# Ammunition!!!



## Rploaded (Nov 7, 2006)

Well the shipment of all shipments came in for me today, just wanted to post some eye candy...... I think some of this is going to have to go right back out the door..Lots of goodies to enjoy here....MUWHAHAHAHHAHAHAHAH

:z


----------



## Bigwaved (May 20, 2006)

The Skype Cabal had better start running! :mn


----------



## sgresso (Feb 24, 2006)

dude you are a madman!
put the CC down and walk away!


----------



## txdyna65 (Aug 21, 2006)

Good Lawd....are you starting your own B&M.....PM me. I have a # for a support group that you should join


----------



## TMoneYNYY (Oct 6, 2006)

Holy CRAAAAAAAAAAPPPPPPPPPP!!!!!!!!!!!!! That's a LOOOOOOOTTTTTTT of cigars............ GGGGGGGEEEEEETTTTTTT DDDDDDOOOOOOOOWWWWWWWWNNNNNNNNNNN!!!!!!!!


----------



## RPB67 (Mar 26, 2005)

So when is the herf !!!
====
§ PROBLEMS TO SOLVE
**a.** List the usernames of everyone who posts in the cigar forum thread, in the order they appear.
**b.** Carry on the cigar forum thread, adding further replies after the last post shown.

§ DATASET ROWS
====
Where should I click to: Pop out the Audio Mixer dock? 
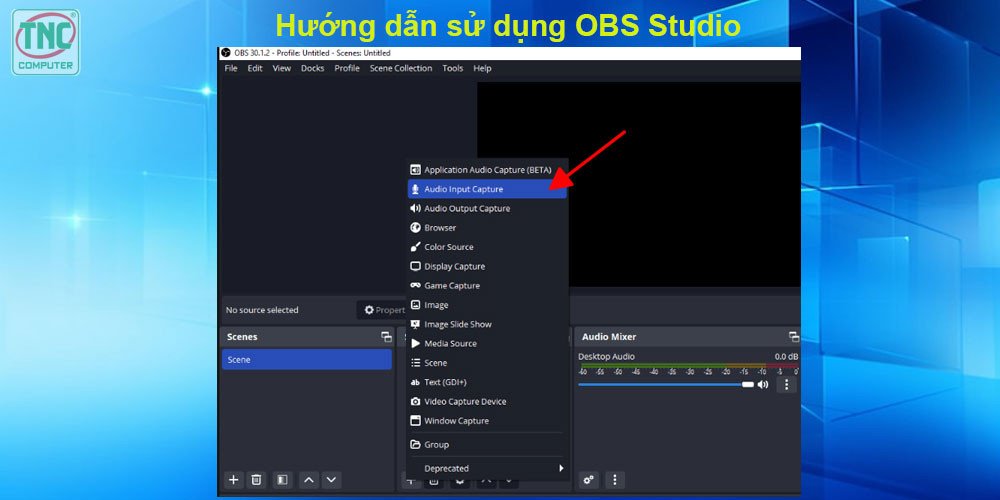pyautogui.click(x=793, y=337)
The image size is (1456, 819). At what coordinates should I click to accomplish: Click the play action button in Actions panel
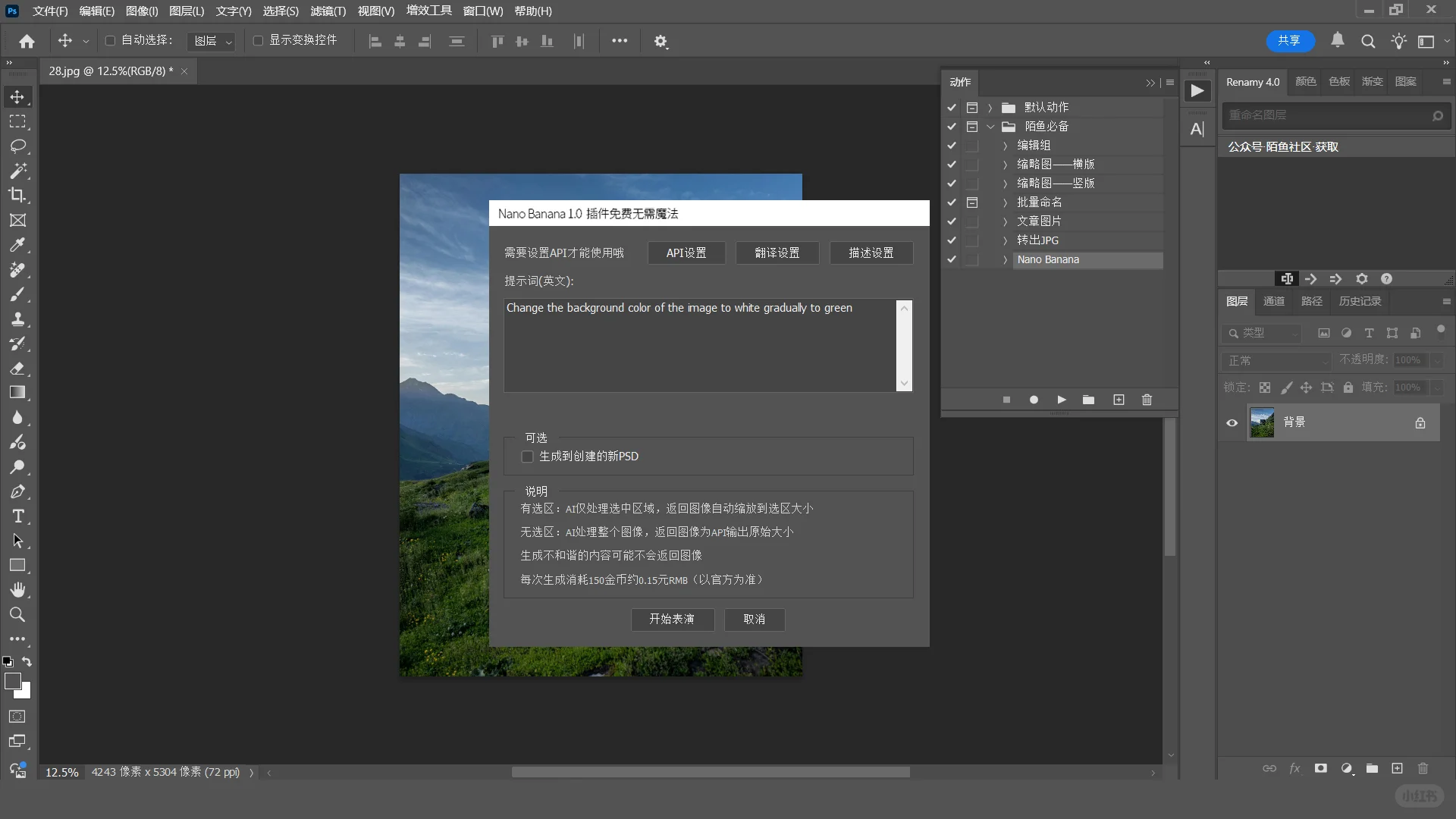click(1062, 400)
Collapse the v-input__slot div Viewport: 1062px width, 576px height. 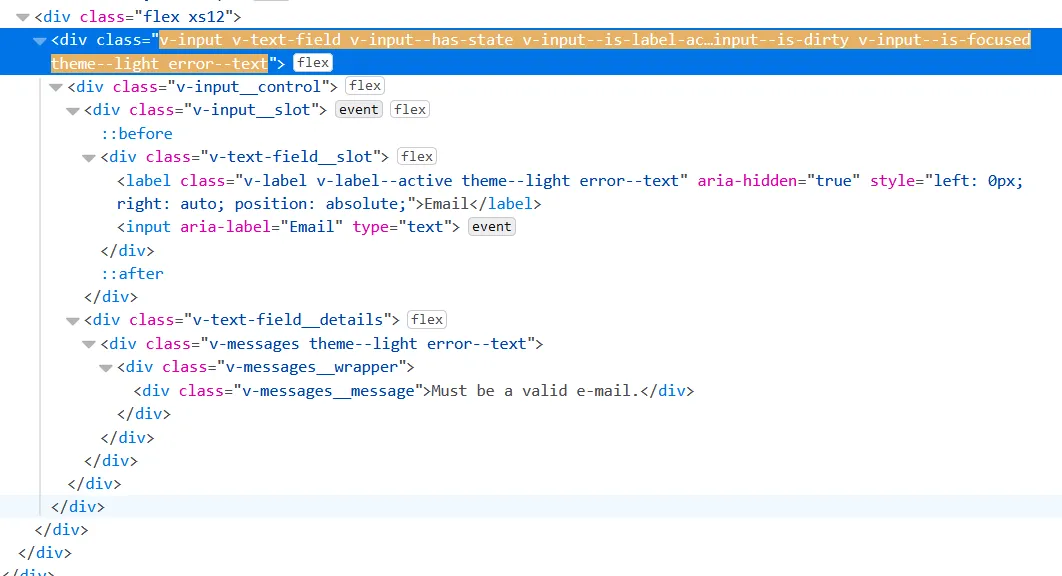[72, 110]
====
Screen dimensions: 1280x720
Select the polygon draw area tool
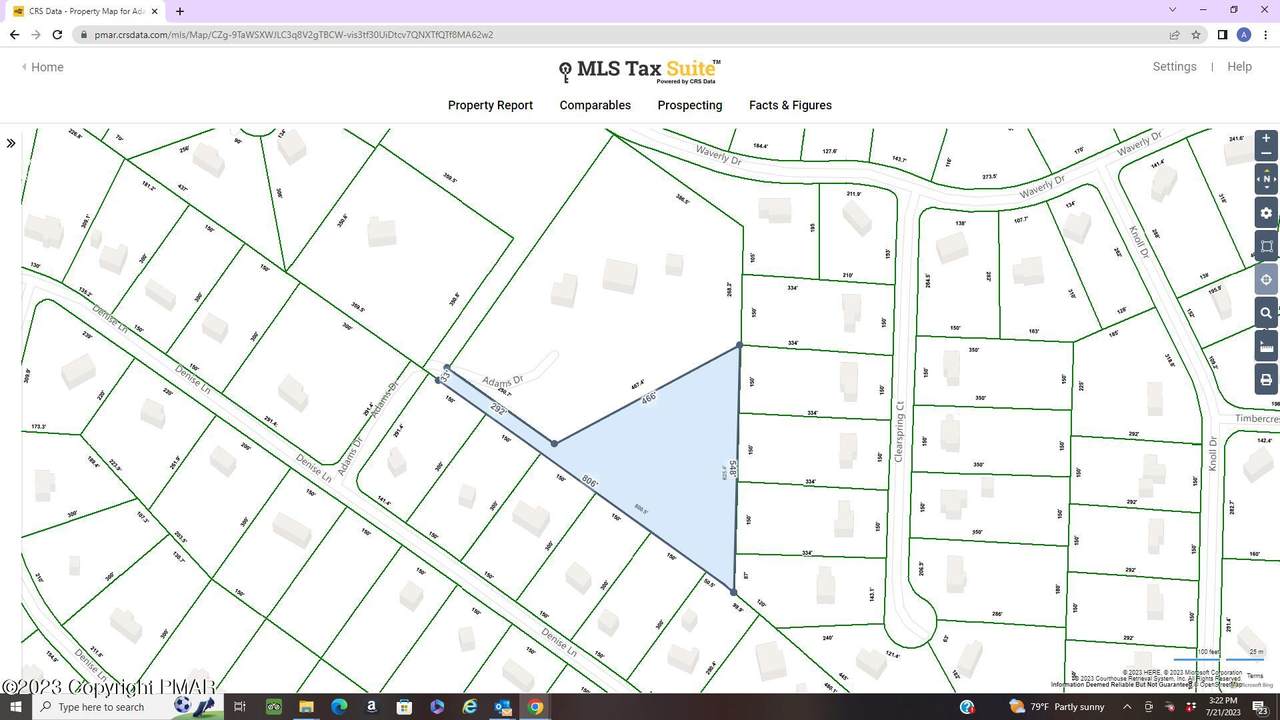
====
§ FINAL RESULTS
**a.** Rploaded, Bigwaved, sgresso, txdyna65, TMoneYNYY, RPB67

**b.**
You look realy stocked up.... WTG !!!!!!


----------



## cigar_040 (Mar 10, 2006)

WTF...............?????

That is insane.................and beautiful at the same time !!!!

If ya don't have one of these:










It might be this:










Go get'em Ryan !!


----------



## 68TriShield (May 15, 2006)

Thats a whole lotta smokin!!!!!!!!!!!!!!


----------



## RockyP (Aug 31, 2006)

if you are not careful you might blow yourself up


----------



## kheffelf (Jul 31, 2006)

What kind are they?


----------



## Rploaded (Nov 7, 2006)

A variety of biggin's and goodun's


----------



## spooble (Aug 31, 2006)

Pure cigar sexiness!
I feel sorry for anyone on your bad side


----------



## j6ppc (Jun 5, 2006)

Holy Moly!
Now that is a SERIOUS order.


----------



## Rploaded (Nov 7, 2006)

First 3 targets acquired!!!!!!!


----------



## dayplanner (Dec 11, 1997)

Dammit, man - you got a fever or somethin'?

Very nice.


----------



## Sancho (Oct 13, 2006)

I've been in B&M's with less stock than that, good lord someone is gonna be hurting.


----------



## mastershogun (Nov 3, 2006)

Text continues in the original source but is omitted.